The current prospective, open-label study conducted in Germany reports outcomes from 61 children with SMA type 1 treated with nusinersen between November 2016 and June 2017 who met EAP guidelines. Patients ranged in age from a few months to almost 8 years. Symptoms generally appeared within the first three months of life and most babies were diagnosed before six months of age. Prior to treatment, more than jhalf of the children required ventilation support, 20% had already undergone a tracheostomy, and more than half required a feeding tube.
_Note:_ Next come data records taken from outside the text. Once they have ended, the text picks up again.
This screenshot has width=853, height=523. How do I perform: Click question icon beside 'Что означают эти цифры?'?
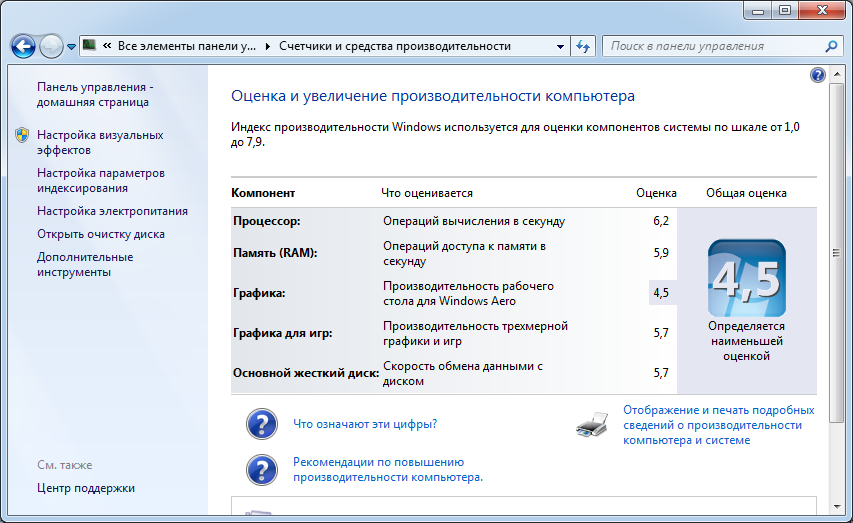[x=262, y=424]
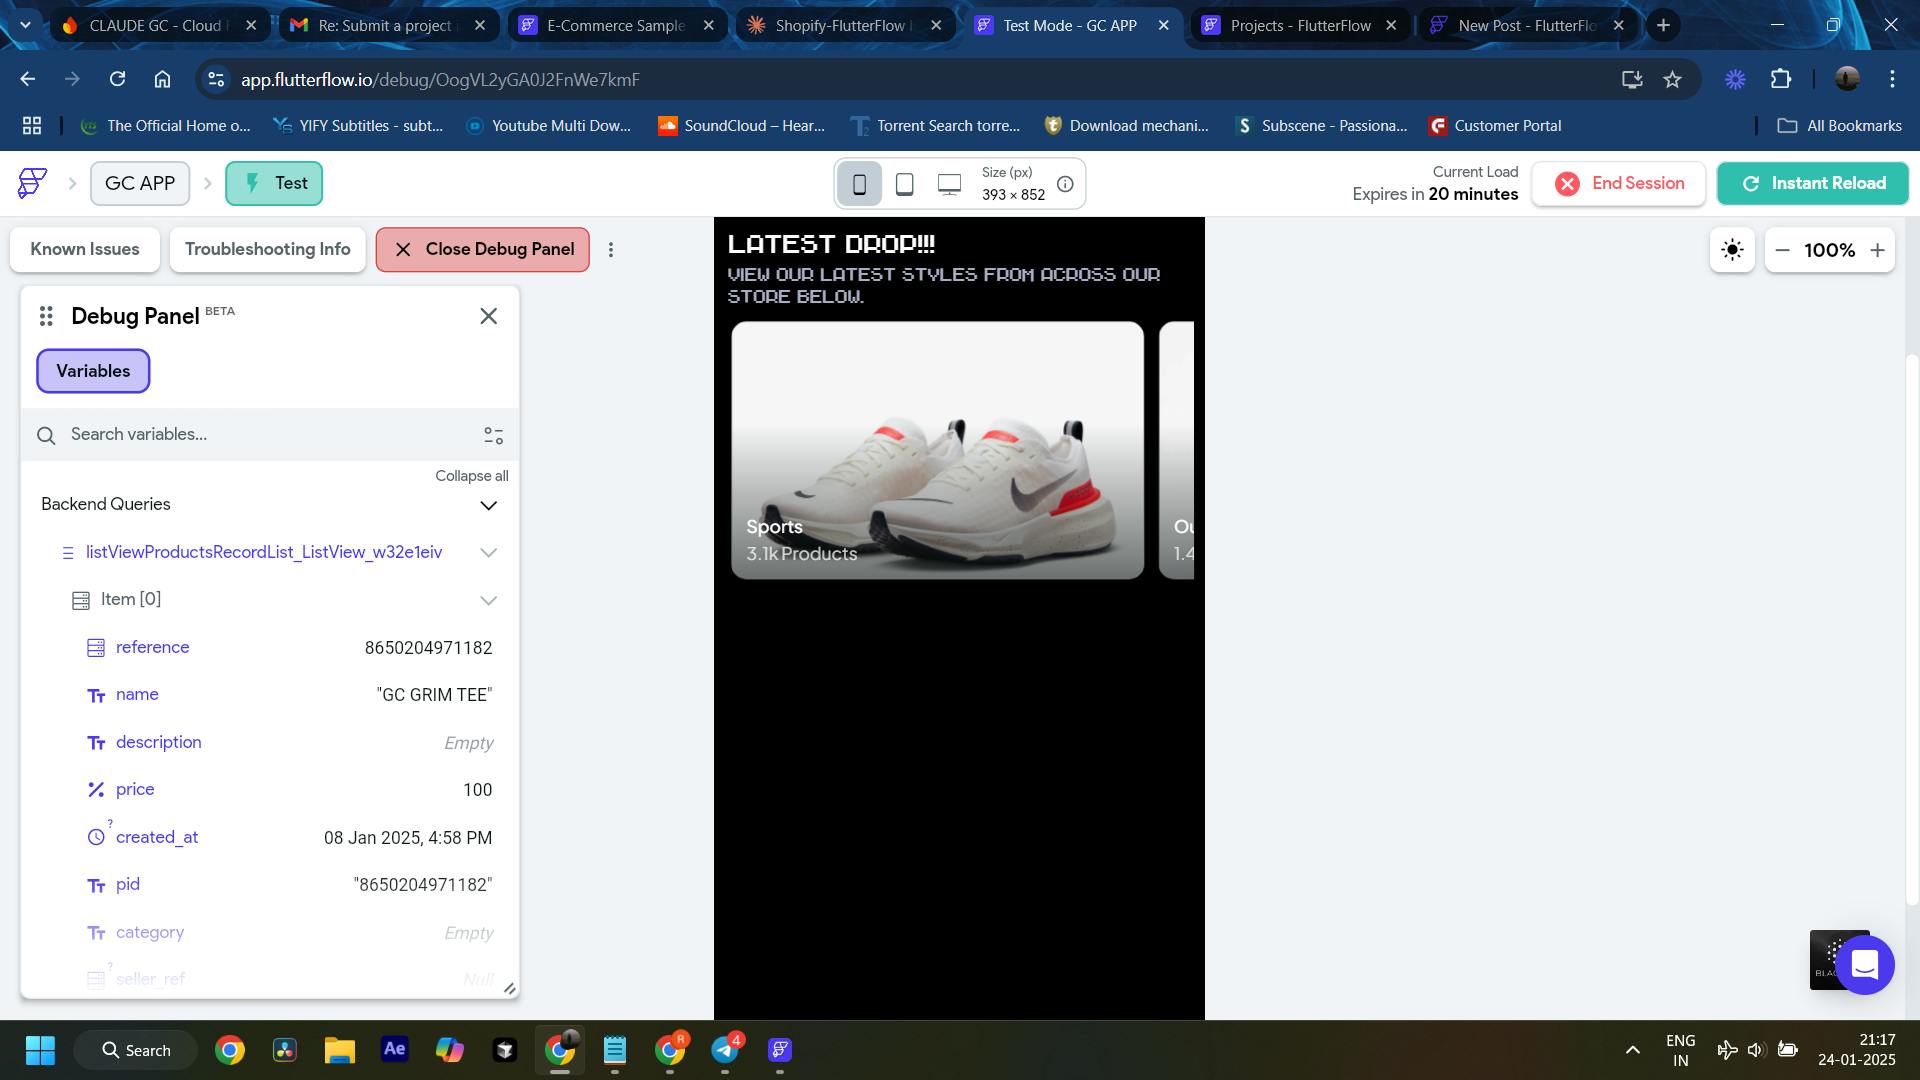The image size is (1920, 1080).
Task: Open the three-dot more options menu
Action: point(611,250)
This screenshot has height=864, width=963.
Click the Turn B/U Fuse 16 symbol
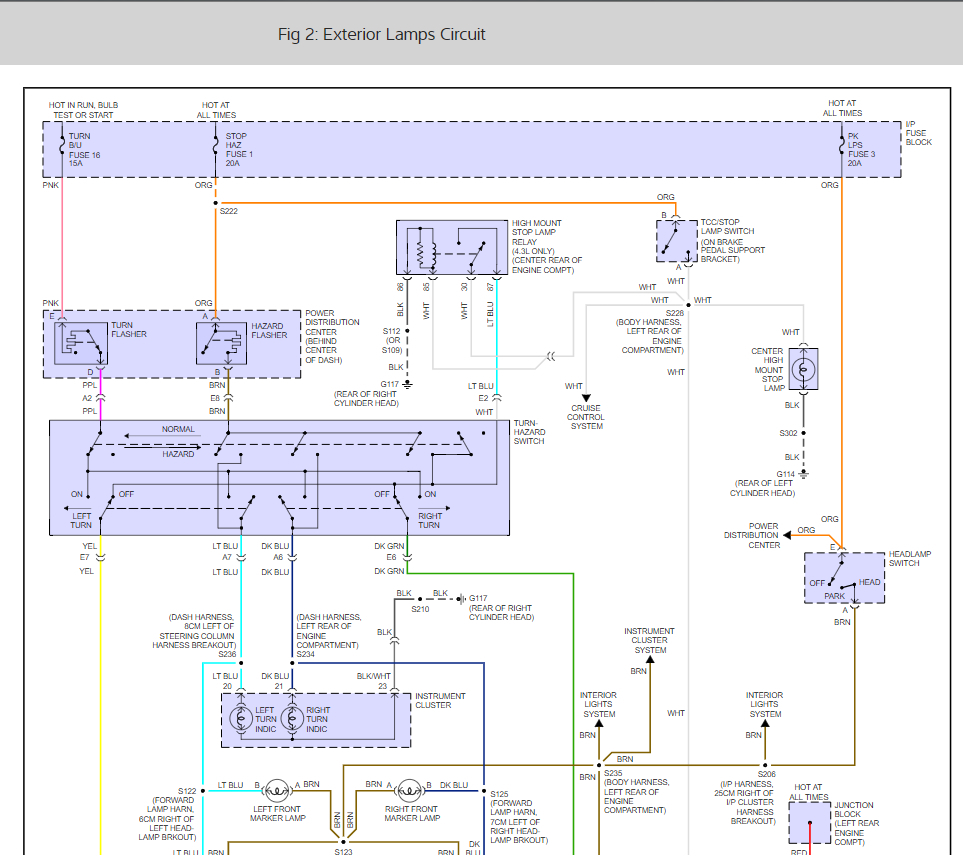[x=64, y=146]
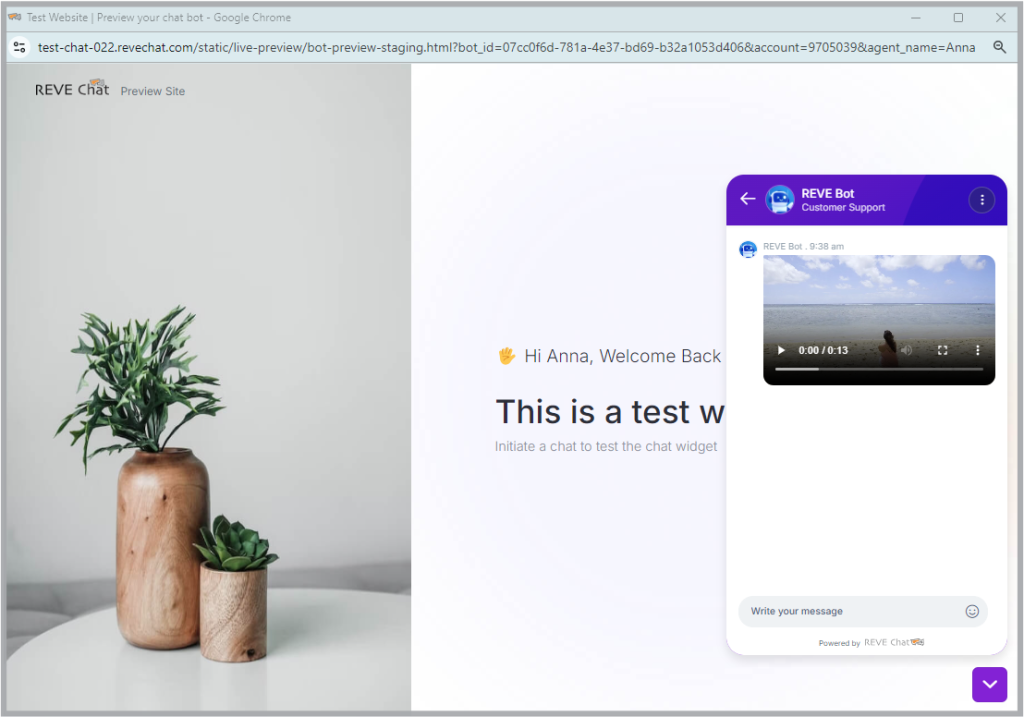Seek along the video progress bar
This screenshot has width=1024, height=717.
(x=878, y=370)
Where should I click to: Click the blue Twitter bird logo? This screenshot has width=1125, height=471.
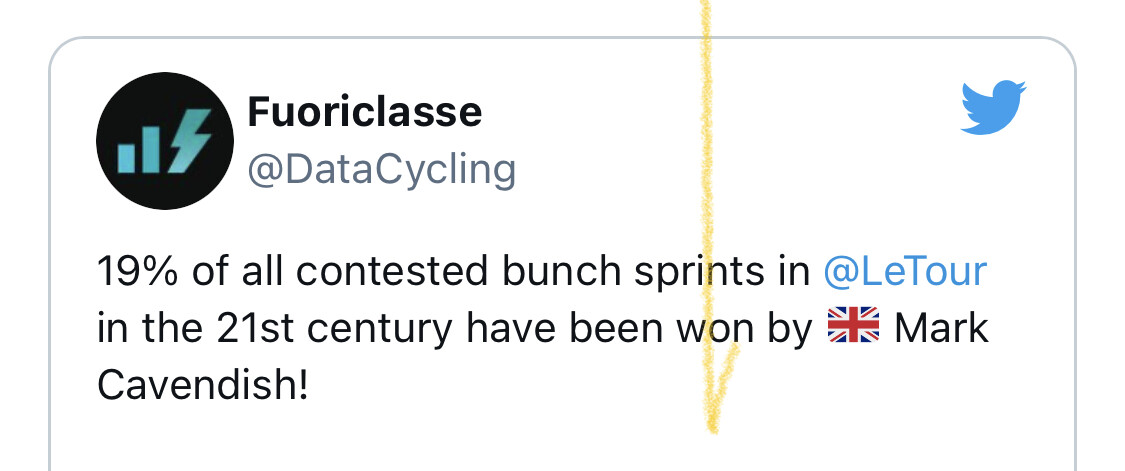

Although improvements in motor function are not expected within the natural course of the disease, the researchers observed improvements in motor function after six months of nusineresen therapy in many patients, and 34% of the patients achieved new motor developmental milestones. The response to treatment strongly correlated with age at onset of treatment. Overall, greater improvements were seen in children who began treatment at seven months or younger compared to those who started treatment after seven months. Improvements could still be seen in patients who started therapy between two and four years of age, although the magnitude of the changes was less than those for infants. Despite six months of treatment, none of the children were able to stand or walk independently, and many still required ventilator support and tube feeding.
The findings of this study add to the increasing body of evidence that early diagnosis and initiation of treatment are fundamental for patients with infantile onset spinal muscular atrophy highlighting the importance of the implementation of a newborn screening. "We have evidence that there is a critical therapeutic time window for delivery of SMN-targeted therapies," noted Dr. Kirschner. "The implementation of newborn screening for SMA is crucial to allow pre-symptomatic diagnosis.
Based on the results of this study, the SMArtCARE project aims to collect further data of all SMA patients to evaluate outcomes in a broader spectrum of SMA, the effect of treatment after prolonged treatment periods, and also to what extent changes in motor function affect patients' and caregivers' quality of life.
SMA is caused by mutations in the survival motor neuron (SMN) 1 gene, which codes for survival motor neuron protein. This leads to loss of function. The SMN 1 gene is located on chromosome 5q13. Nusinersen, the first drug to be approved for SMA, is an antisense oligonucloetide which leads to increased expression of more full-length and functional SMN protein by functionally converting the SMN2 gene into the SMN1 gene. Nusinersen is injected into the spinal canal to allow it to distribute to the central nervous system.